Good Luck and fight the good fight.


----------



## michael myers (Sep 3, 2007)

trexmgd said:


> Ugh, unbelievable.
> 
> Hopefully it will all die down and you won't need to front money for an attorney. Personally, I'd think twice about contacting the media. They have a nasty reputation for turning on people. With the "Jena 6" thing and nooses in the news, they may spin it in a way that you don't like.
> 
> Good Luck and fight the good fight.


I really tend to agree with you, and I do believe that the "Jena 6" BS is the reason I'm having all of this trouble. I just want to make sure that I'm not in violation of any of the local laws or statutes, of which I shouldn't be, but want to make sure everything is cool in my yard...and then its back to business...I got props to build and peoples to scare!!!!!!:jol:


----------



## Nancj (Sep 7, 2007)

MM have a wonderfull halloween season. Don't let ths incident ruin it for you or your family. its just the kind of world we live in. In a way I feel sorry for the person who filed the complaint, to be so insecure and to think that someone would maliciously do something to offend her is so sad. she obviously does not enjoy halloween, and if she does she probably hangs those cutsie decorations in her window (yuck) how sad is that!
keep bringing out those wonderful props and worry no more about it, after all there are only 25 more days left till halloween. uhggggg... I've got soo many new things to try and make. someone needs extend this season longer!


----------



## michael myers (Sep 3, 2007)

Again, I have to agree...Life is way to short (not to mention the time between Halloween each year) for things like this to really get to me. I refuse to have a bad time and I am going to enjoy this season as much as I possibly can. This is our season, and WE OWN those things that go bump in the night!!!I am good to go now, but I'm also needin' about 6 more months to finish everything for this year...doesn't even come close to counting whats in the plans for next year.:jol:


----------



## michael myers (Sep 3, 2007)

I have also got to say thanks to all of you out there that were sooooo supportive in my "time of need" . A sincere THANK YOU to each of you!!!


----------



## Sickie Ickie (Jun 20, 2006)

We love ya, Mike!


----------



## scareme (Aug 29, 2006)

I'll be thinking about you.
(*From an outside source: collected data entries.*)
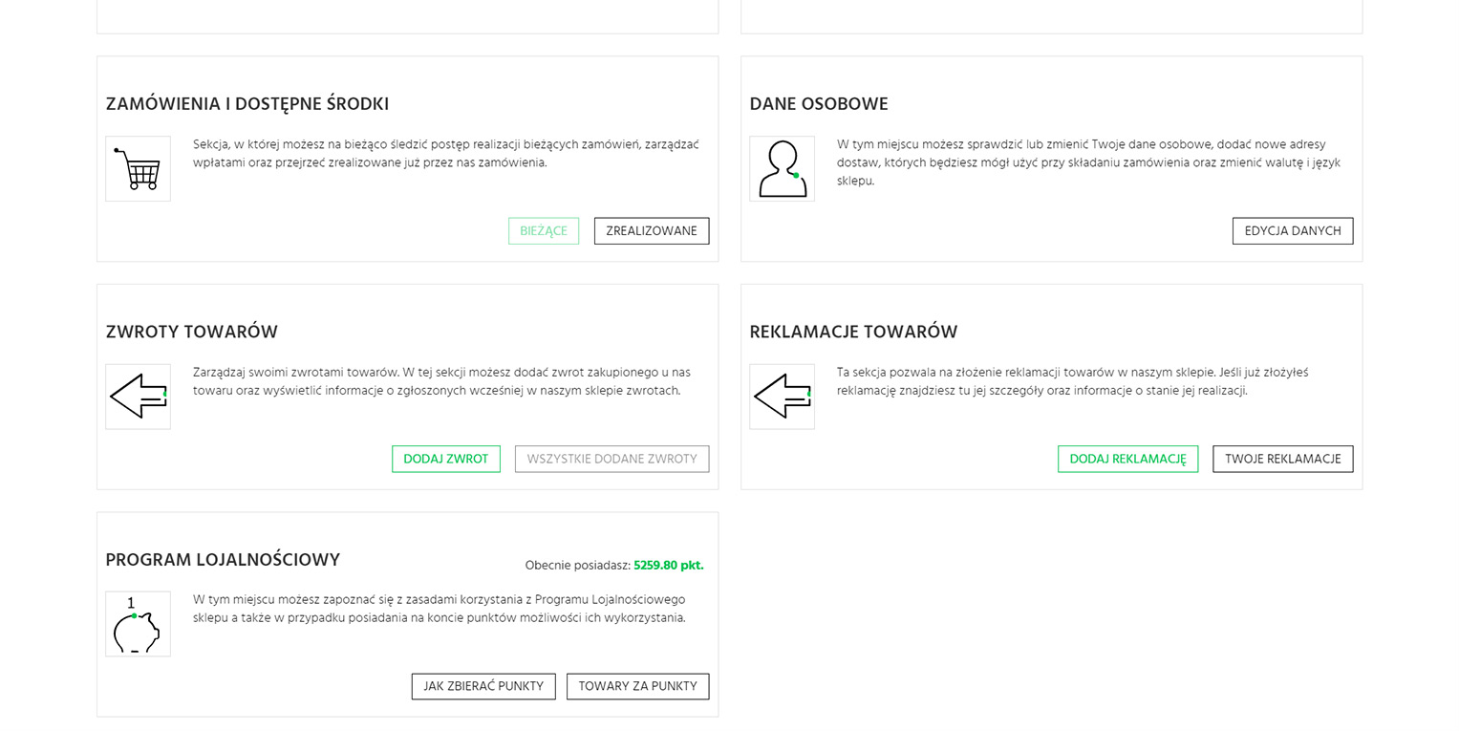Click the Zamówienia i Dostępne Środki heading
The image size is (1459, 731).
(247, 104)
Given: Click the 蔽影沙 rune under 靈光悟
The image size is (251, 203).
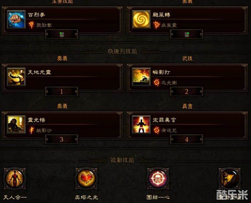Looking at the screenshot, I should [x=31, y=130].
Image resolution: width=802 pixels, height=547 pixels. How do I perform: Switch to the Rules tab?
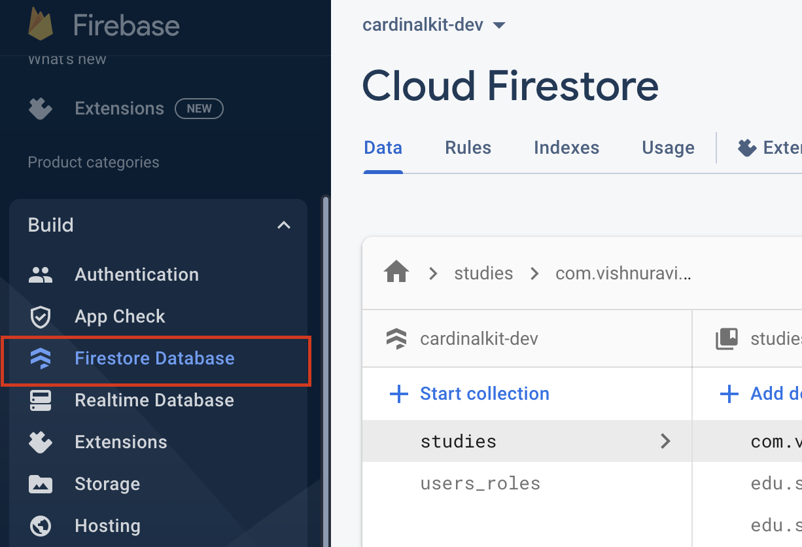coord(468,148)
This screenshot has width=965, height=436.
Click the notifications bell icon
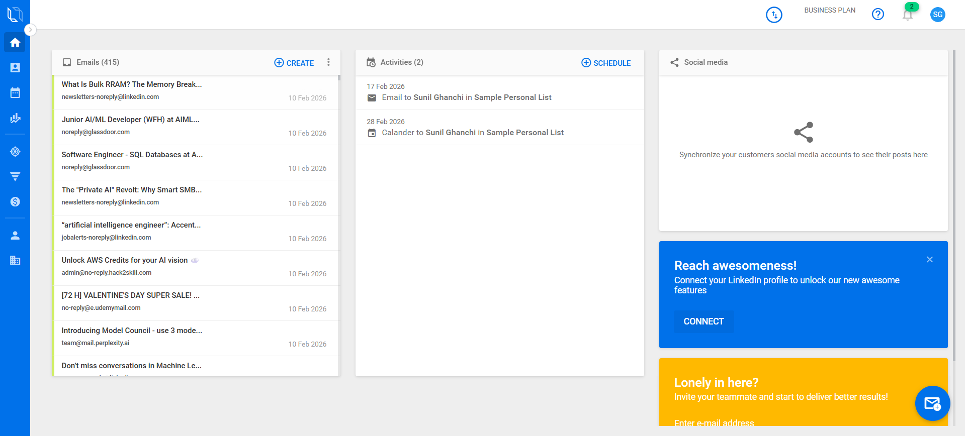point(907,15)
I've had trouble with the neighbors, but so far no cops. And for every complant from the neighbors, I've had copmlements from over two hundred tots and their parents. Stay in there.


----------



## HrdHeaded1 (Sep 20, 2007)

Wow.. the things I miss while I'm at work.. What officer would honestly in his right mind tell a 13 yr old such things? Over a halloween prop? Jinkies.. I thought our local pd was bad but yours is taking the cake.. Last year we had to turn off our FCG because she caused 3 accidents and we were threatened with a hefty fine for causing traffic collisions! whew.. Let us know how it turns out in the end and keep us posted.


----------



## Terrormaster (Sep 27, 2007)

Best of luck MM, sounds like the officer was board and looking for someone to harrass (not that thats an excuse - there wasn't any). I hate those kinda cops. I'm lucky I live in a neighborhood with a friendly pd. In the seven years I been here, had 3 MINOR traffic violations (you know, California stops at stop signs kinda stuff) and not a ticket yet. I know it's because all the "Jena 6" BS, but comeon?! Telling a 13 year old they might get shot because their parents wont remove a Halloween prop?! Sheesh...
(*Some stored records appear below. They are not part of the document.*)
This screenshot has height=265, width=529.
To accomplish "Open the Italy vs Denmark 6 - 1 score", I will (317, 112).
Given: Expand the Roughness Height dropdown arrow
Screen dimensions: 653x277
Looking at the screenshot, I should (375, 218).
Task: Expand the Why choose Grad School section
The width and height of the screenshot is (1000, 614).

@HH - THREE ACCIDENTS? Over your FCG? Tell them to focus their time on folks talking on their cell phones while driving instead of your props.

-TM


----------



## Eric Striffler (May 6, 2006)

This is so ridiculous.
What a terrible person to tell a 13 yeard old kid that.


----------



## Nancj (Sep 7, 2007)

@HH - THREE ACCIDENTS? Over your FCG? Tell them to focus their time on folks talking on their cell phones while driving instead of your props.

-TM[/QUOTE]

I agree, If the PD needs to find something to do, then cell phone drivers it is. 
that is my biggest pet peeve!!!!


----------



## HrdHeaded1 (Sep 20, 2007)

> @HH - THREE ACCIDENTS? Over your FCG? Tell them to focus their time on folks talking on their cell phones while driving instead of your props.
> 
> -TM


I agree, If the PD needs to find something to do, then cell phone drivers it is. 
that is my biggest pet peeve!!!!

[/QUOTE]
Yeah, we had a good chuckle at first.. NO one around here has seen a FCG before and it still freaks them out. Ahh well the PD needs to get drivers and pedestrians more than us haunters who decorate our yards and such.. I'm still disgusted at the treatment of the 13 yr old.


----------



## Big Howlin (Jul 15, 2006)

Take him to court, win lots of money, buy a bigger haunt.


----------



## Ghoul Friday (Oct 6, 2007)

MM - that's a terrible story. Shame on the cop for scaring your son like that, even if (and this is an assumption) the cop thought he was 'helping with some friendly advice'. Bah.


----------



## Darkside (Aug 6, 2007)

Glad to see it getting better. And buy sticking to your guns, your son will see that dad is a man of conviction.


----------



## michael myers (Sep 3, 2007)

Well, I guess that I can say that "WE WON" !!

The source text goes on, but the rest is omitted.